従来、パソコン要約筆記者を聴覚障害者のいる教室に派遣し字幕を提示しているところを、本システムによって、遠隔地からの支援も可能となります。このシステムの活用によって、聴覚障害者に対する遠隔支援を低負担で実現でき、かつ、高度なスキルを有する人材を有効に活用できるようにもなります。
(上記記事より)

筑波技術大学が企業と開発したシステム。
耳が不自由な方が授業を受けるにあたり、これまではパソコン要約筆記者を現地に派遣していたところを、遠隔地でも作業可能なようにしたとのこと。
筑波技術大学のような環境ではもちろん、その他の多くの大学で、うまく活用されていく可能性があります。

最近ではノートテイクのボランティアを養成する講座を持っている大学も増えているようです。
もしかすると今後はさらに、「他大学の方のために遠隔で要約筆記を行うボランティア」を養成する動きも出てくるかもしれませんね。

【日本が支援する大学が、エジプトに誕生。】
■「日本・エジプト科学技術大:設立式典 日本が支援、教員など派遣」(毎日jp)

中東での科学技術教育や研究活動促進のため、日本が支援する日本・エジプト科学技術大学の設立式典が25日、エジプト北部アレクサンドリアで行われた。式典には柴山昌彦外務政務官、国際協力機構(JICA)の上田善久理事、ヒラル高等教育相らが出席した。
大学はアレクサンドリア西郊のボルグエルアラブに84万平方メートルの敷地を確保。建物は数年内に完成予定で、当面は同敷地内の別の研究施設を利用する。工学部内に電気通信学科など3学科を設け、来秋からの授業開始を目指す。最終的に大学・大学院でアラブ諸国の学生計700人を受け入れる。

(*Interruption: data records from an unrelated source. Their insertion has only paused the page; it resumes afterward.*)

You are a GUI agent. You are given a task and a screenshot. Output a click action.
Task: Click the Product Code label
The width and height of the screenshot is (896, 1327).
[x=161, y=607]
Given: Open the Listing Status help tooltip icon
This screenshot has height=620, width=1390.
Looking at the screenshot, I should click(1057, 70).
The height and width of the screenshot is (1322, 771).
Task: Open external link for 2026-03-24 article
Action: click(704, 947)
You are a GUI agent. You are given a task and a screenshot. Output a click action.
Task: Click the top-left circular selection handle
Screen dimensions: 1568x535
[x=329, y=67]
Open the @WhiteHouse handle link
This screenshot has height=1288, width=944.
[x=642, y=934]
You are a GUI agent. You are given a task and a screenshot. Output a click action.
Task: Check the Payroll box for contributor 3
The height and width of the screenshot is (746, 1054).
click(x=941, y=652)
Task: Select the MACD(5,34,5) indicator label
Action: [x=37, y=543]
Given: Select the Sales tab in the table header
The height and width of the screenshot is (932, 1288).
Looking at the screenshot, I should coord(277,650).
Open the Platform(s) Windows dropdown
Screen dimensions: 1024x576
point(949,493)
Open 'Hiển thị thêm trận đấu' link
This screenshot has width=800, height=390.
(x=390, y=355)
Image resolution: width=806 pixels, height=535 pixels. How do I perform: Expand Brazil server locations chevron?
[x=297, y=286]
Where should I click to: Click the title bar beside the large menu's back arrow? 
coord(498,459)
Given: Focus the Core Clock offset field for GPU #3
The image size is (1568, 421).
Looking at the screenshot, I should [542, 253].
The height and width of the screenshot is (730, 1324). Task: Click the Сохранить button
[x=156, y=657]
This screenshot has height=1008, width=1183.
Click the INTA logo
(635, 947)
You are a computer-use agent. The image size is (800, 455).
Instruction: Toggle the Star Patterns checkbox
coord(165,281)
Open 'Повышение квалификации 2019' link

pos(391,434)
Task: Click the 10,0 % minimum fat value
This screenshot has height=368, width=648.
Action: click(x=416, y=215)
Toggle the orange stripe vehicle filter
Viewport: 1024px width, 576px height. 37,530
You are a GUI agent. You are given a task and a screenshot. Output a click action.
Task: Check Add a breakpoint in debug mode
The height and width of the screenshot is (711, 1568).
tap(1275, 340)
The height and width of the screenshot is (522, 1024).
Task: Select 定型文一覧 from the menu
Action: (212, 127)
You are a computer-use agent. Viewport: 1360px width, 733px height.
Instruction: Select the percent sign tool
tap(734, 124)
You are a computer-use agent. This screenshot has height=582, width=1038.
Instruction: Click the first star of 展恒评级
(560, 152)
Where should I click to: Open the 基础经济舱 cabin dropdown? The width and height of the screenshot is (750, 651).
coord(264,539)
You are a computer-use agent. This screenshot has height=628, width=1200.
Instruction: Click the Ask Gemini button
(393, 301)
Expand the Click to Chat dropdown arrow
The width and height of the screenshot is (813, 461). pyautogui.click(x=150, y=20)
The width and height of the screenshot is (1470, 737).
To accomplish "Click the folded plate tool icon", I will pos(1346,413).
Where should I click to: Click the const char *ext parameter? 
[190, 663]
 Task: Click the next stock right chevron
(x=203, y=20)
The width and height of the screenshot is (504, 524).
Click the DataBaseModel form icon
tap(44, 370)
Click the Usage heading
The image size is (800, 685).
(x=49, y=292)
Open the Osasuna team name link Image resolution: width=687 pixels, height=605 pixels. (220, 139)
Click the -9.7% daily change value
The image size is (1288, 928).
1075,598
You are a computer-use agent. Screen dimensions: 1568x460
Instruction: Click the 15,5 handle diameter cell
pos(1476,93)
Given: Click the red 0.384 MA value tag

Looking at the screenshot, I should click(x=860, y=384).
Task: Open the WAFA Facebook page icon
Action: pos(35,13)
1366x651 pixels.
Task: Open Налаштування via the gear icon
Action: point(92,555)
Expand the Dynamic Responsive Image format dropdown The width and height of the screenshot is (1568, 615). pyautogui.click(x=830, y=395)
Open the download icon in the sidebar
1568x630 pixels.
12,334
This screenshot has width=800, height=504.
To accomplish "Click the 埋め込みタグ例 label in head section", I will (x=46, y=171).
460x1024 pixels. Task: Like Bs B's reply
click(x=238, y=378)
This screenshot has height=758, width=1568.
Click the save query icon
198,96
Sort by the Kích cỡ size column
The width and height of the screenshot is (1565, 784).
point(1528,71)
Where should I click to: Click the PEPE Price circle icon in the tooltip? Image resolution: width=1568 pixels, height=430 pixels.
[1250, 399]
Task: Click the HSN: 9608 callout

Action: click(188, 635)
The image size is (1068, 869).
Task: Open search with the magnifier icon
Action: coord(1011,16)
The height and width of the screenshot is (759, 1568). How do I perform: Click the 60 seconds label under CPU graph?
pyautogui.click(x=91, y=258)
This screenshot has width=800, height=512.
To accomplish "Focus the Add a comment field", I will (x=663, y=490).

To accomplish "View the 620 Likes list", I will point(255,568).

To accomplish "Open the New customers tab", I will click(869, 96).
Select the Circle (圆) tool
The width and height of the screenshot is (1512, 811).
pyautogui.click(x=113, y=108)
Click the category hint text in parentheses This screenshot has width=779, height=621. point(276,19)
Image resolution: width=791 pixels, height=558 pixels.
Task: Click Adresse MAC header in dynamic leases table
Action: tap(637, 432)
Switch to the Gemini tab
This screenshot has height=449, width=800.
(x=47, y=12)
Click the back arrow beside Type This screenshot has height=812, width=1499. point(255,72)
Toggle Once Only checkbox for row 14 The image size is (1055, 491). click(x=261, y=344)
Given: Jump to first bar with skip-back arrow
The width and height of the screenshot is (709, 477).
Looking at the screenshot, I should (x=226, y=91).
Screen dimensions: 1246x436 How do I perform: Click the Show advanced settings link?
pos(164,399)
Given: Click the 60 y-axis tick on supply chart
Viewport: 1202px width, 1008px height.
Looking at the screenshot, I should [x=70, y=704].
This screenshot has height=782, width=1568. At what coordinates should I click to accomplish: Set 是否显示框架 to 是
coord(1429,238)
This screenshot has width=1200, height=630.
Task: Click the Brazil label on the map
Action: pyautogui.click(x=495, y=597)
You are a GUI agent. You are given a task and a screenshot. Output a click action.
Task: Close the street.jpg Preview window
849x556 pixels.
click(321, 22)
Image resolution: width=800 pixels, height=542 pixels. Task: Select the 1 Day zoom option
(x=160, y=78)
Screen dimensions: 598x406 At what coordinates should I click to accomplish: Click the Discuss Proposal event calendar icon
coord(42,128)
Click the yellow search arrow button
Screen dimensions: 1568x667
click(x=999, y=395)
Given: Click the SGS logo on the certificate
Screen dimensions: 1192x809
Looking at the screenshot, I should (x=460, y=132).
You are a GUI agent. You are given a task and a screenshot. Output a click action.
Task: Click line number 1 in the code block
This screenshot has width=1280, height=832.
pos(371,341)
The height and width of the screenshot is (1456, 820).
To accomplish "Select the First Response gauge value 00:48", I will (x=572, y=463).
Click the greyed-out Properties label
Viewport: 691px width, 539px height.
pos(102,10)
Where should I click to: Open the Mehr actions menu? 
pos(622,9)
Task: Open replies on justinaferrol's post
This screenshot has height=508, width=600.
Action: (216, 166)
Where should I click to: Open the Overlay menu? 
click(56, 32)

大学はエジプト政府が運営し、日本からは教員などを派遣する。
(上記記事より)

古代、その巨大な図書館によって地中海世界に名を馳せていた、アレクサンドリア。
その都市で、日本が支援する「日本・エジプト科学技術大学」が誕生します。

以前からちょくちょくと報道はされておりましたが、いよいよ開学とのこと。
彼の地に刺激を与える大学になることを願います。
(ここを卒業し、日本に留学してくる学生なども、そのうち出てくるのかもしれませんね)

以上、今週のニュースクリップでした。

今週も一週間、本ブログを読んでくださいまして、ありがとうございました。
来週も、お互いがんばりましょう。

マイスターでした。

※この記事は、現役高校生のための予備校「早稲田塾」在籍当時、早稲田塾webサイト上に掲載したものです。